Screenshot and document pointing data
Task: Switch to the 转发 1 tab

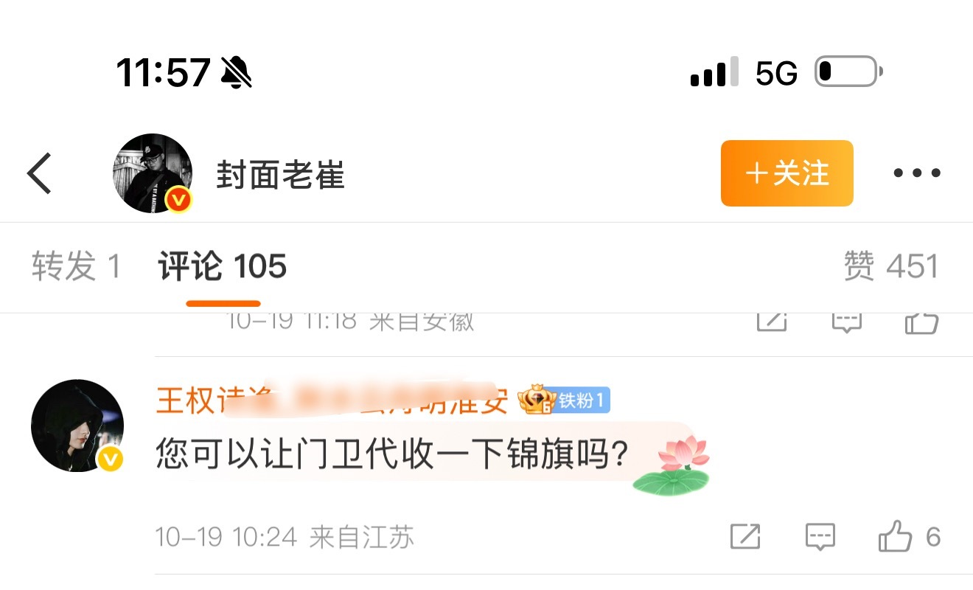Action: tap(76, 266)

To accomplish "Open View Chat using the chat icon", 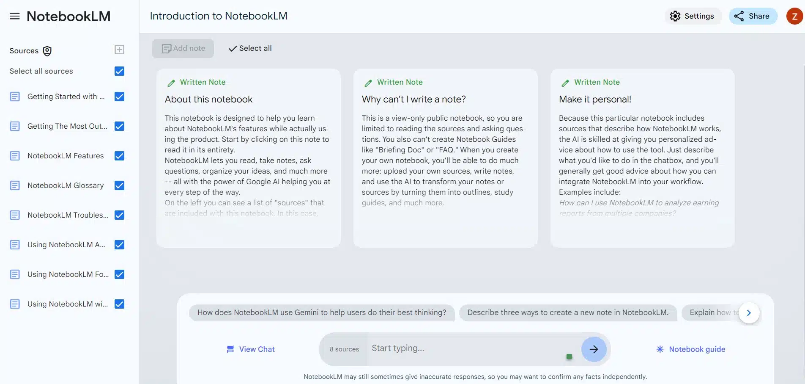I will [230, 349].
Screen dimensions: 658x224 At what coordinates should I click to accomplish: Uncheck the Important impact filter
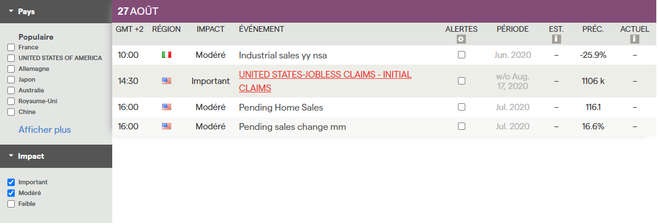click(11, 183)
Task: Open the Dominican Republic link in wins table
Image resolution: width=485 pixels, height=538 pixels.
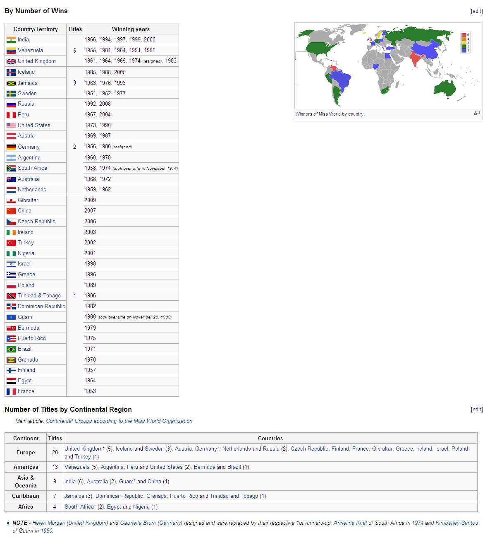Action: tap(41, 306)
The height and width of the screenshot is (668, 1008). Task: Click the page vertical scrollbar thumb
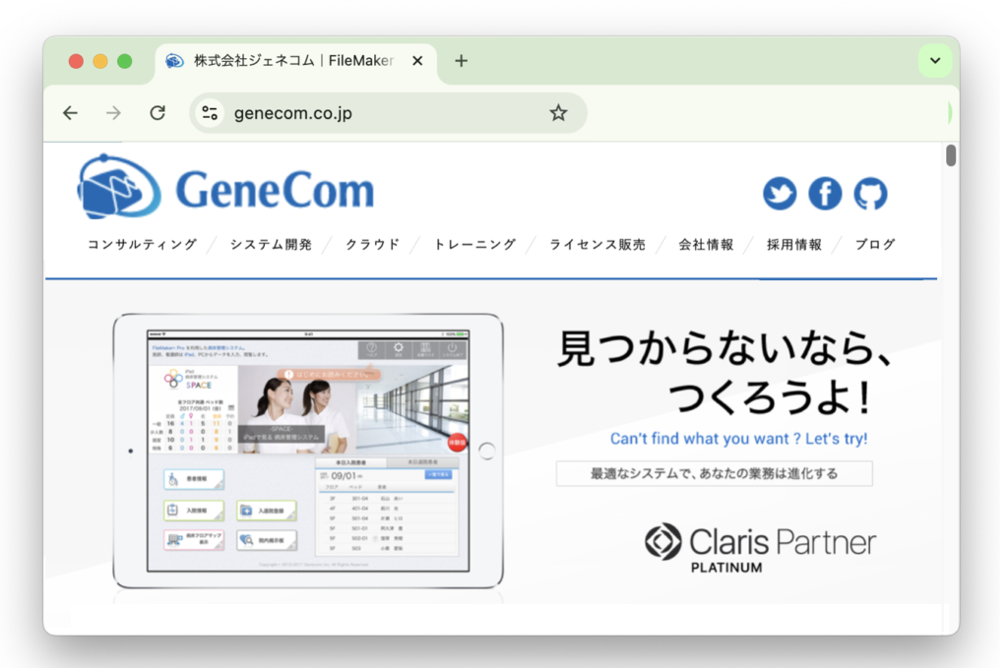pos(951,155)
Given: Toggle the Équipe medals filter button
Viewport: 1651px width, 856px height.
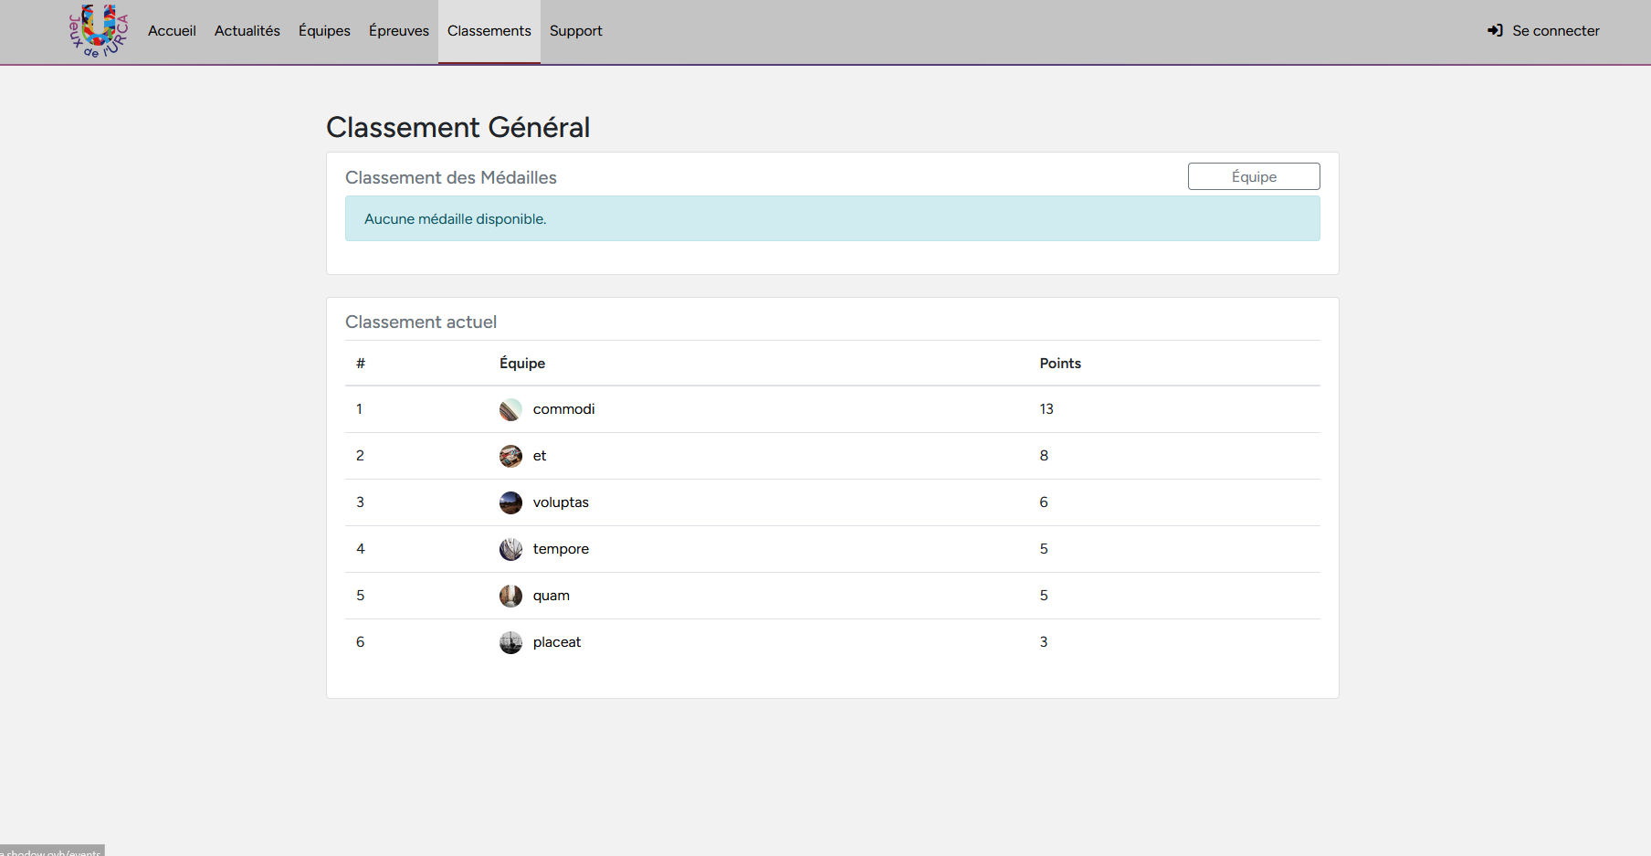Looking at the screenshot, I should (x=1253, y=176).
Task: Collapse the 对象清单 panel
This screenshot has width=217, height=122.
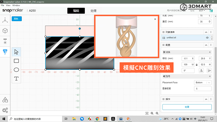Action: [206, 32]
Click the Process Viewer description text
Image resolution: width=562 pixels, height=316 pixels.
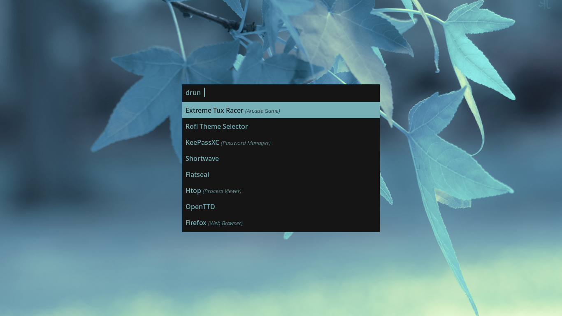click(x=222, y=191)
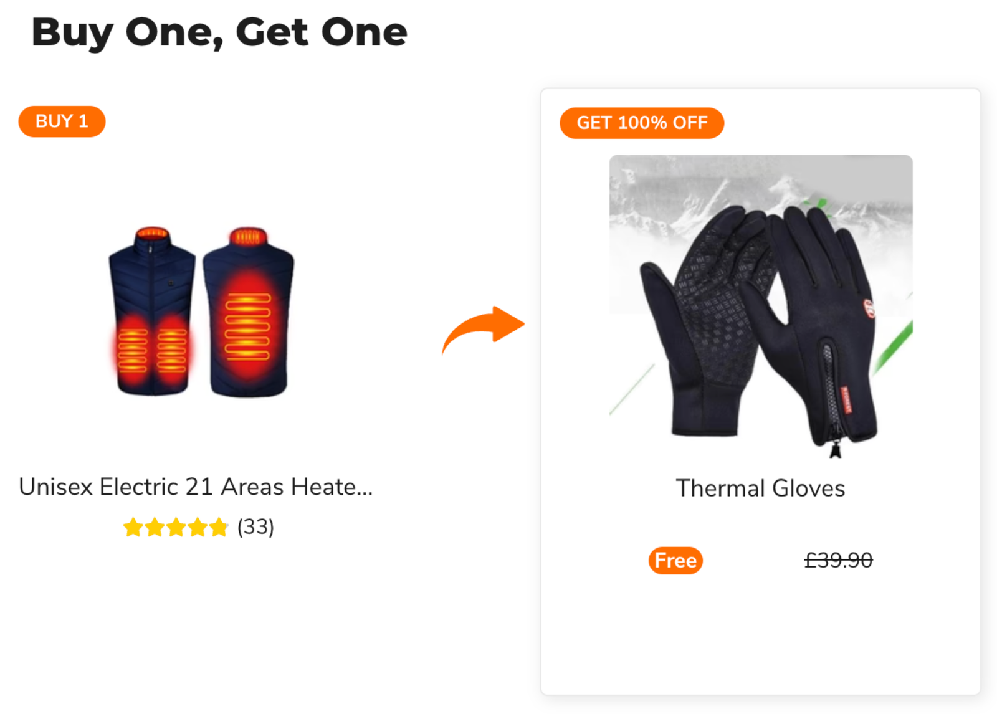Click the fourth rating star
The width and height of the screenshot is (997, 714).
click(x=198, y=528)
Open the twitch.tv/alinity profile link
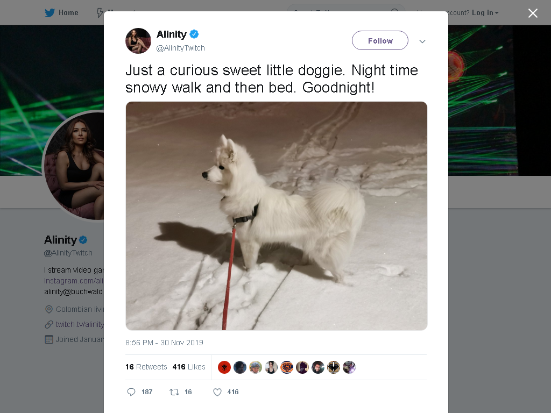551x413 pixels. coord(80,324)
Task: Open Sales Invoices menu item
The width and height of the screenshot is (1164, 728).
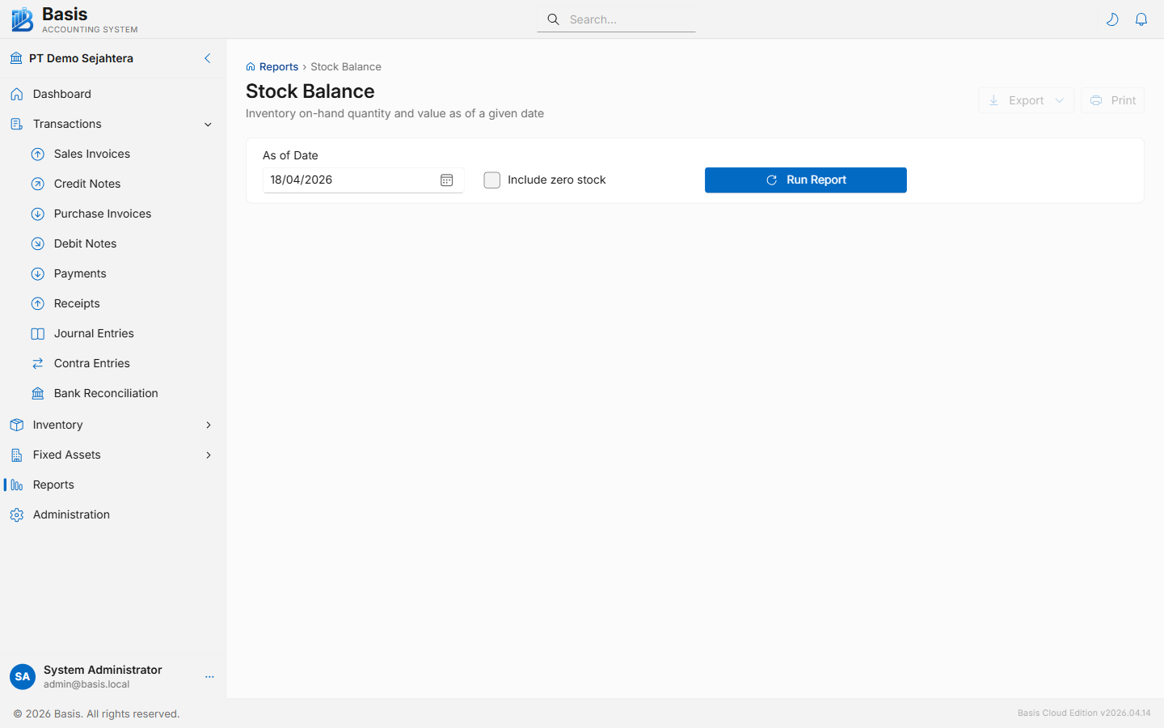Action: 92,154
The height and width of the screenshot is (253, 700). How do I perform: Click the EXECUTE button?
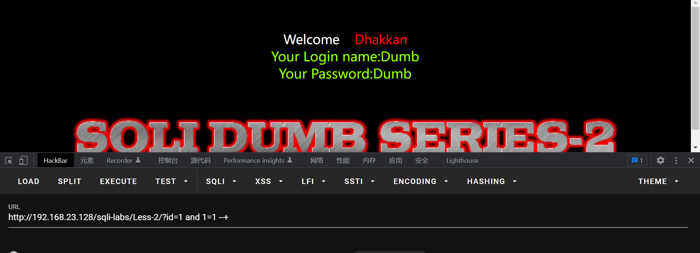[119, 181]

### What the task requires
Duplicate everything from the line containing "Click the Process Viewer description text" down to the end of the lines above, including both ends. Leave the pictures out of your answer.

### Response to this task
Click the Process Viewer description text
Image resolution: width=562 pixels, height=316 pixels.
click(x=222, y=191)
Click the fourth rating star
The width and height of the screenshot is (997, 714).
click(x=198, y=528)
Open the twitch.tv/alinity profile link
551x413 pixels. coord(80,324)
Task: Open Sales Invoices menu item
The width and height of the screenshot is (1164, 728).
Action: 92,154
The height and width of the screenshot is (253, 700). How do I perform: Click the EXECUTE button?
[119, 181]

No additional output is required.